I hate when my Touch ID doesn’t work on my phone like c’mon you already know it’s me with a little chicken tenders grease
— Dalton (@TheDaltonHill) December 29, 2017
2. Get ready for it.
Apple getting ready to press the button which fucks up every iPhone 7 and below next week. pic.twitter.com/iP3i78oaNk
— ✨sab✨ (@beeannonymous) September 10, 2019
3. What is happening here?
When your iPhone charger starts wearing a turtleneck you know the end is coming pic.twitter.com/0diadFKCef
— blondielocks (@lifeofablondee1) January 12, 2014
4. This is all of us.
He died how he lived: untangling his iPhone earbuds
— [crying in Thanksgiving] (@SortaBad) October 30, 2013
5. No change, really…
I bought the new iPhone which means that I just spent a lot of money & everything in my life is still the same accept now I have no money
— 🎄Mattzilla™️🎄 (@mattZillaaaa) September 23, 2014
6. Let’s mess with them a little.
"Is it long enough to reach most people's beds?"
"Perfect, make it a couple inches shorter."

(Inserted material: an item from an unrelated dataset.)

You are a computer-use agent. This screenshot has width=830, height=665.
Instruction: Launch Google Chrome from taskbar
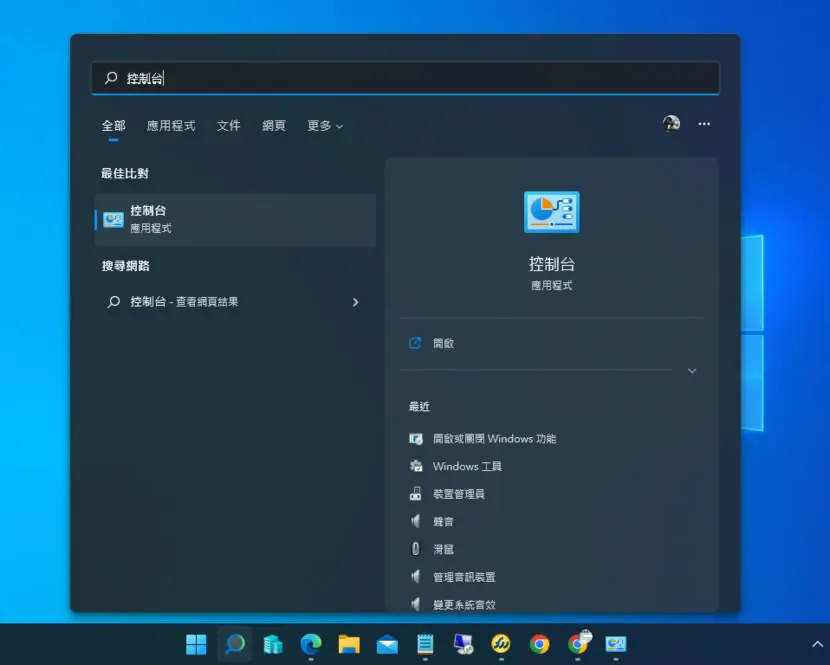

-Apple, creating the iPhone charger.
— Kevin Farzad (@KevinFarzad) February 8, 2013
7. This isn’t working out so well.
your parents trying to Facetime https://t.co/ZQFBlYhaA5
— Katie O'Reilly (@DrKatfish) October 13, 2019
8. Same with “Judy” for “just”.
I spelled it "Fuvking" once back in 2007 and autocorrect has been making my life a living hell ever since
— steve suckington (@SteveSuckington) February 29, 2016
9. There’s a system here, okay?
some people can facetime me randomly, others cannot. know your role
— 4owe5i 🛸 (@4owe5i_) October 13, 2019
10. That’s how I live my life.
The new iPhone will totally revolutionize the way I send all of your calls straight to voicemail.

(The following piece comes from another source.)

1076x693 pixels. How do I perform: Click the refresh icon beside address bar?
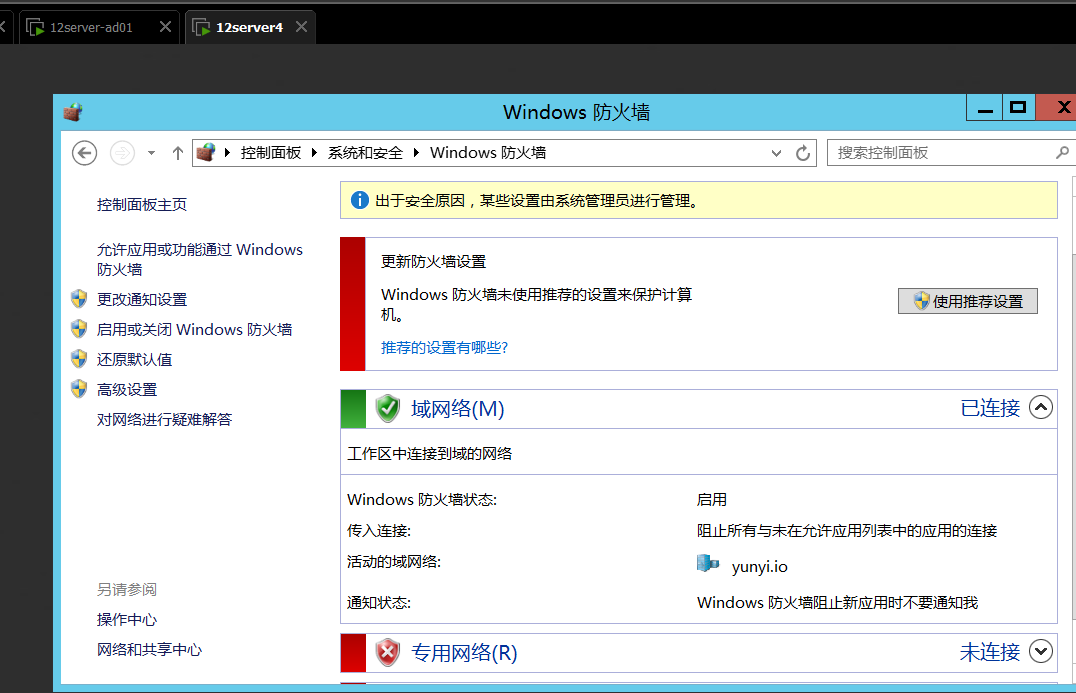pos(802,153)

— Damien Fahey (@DamienFahey) September 12, 2012
11. Hey, we all do it.
does anyone else say, "thank you" to siri or is that just me
— tyler oakley (@tyleroakley) May 26, 2015
12. No need for that.
iPhone: your storage is almost full
me: uh ok what don't I need. I guess I'll delete all my contacts
— audrey farnsworth (@audipenny) April 21, 2015
13. Maybe both at once?
I either need to see a doctor or an Apple Genius because every trip to the bathroom uses 50% of my phone battery.
— Josh Gondelman (@joshgondelman) January 22, 2015
14. Here we go again…
me: “Are you serious?”
Siri: “Sorry, I didn’t quite get that”
— ✶ (@existings) October 15, 2019
15. A constant struggle…
say something in all caps once and your iPhone will never forget it
— Faith Whitney Thompson (@faith_thompson) March 24, 2015
Is it time to switch over to an Android?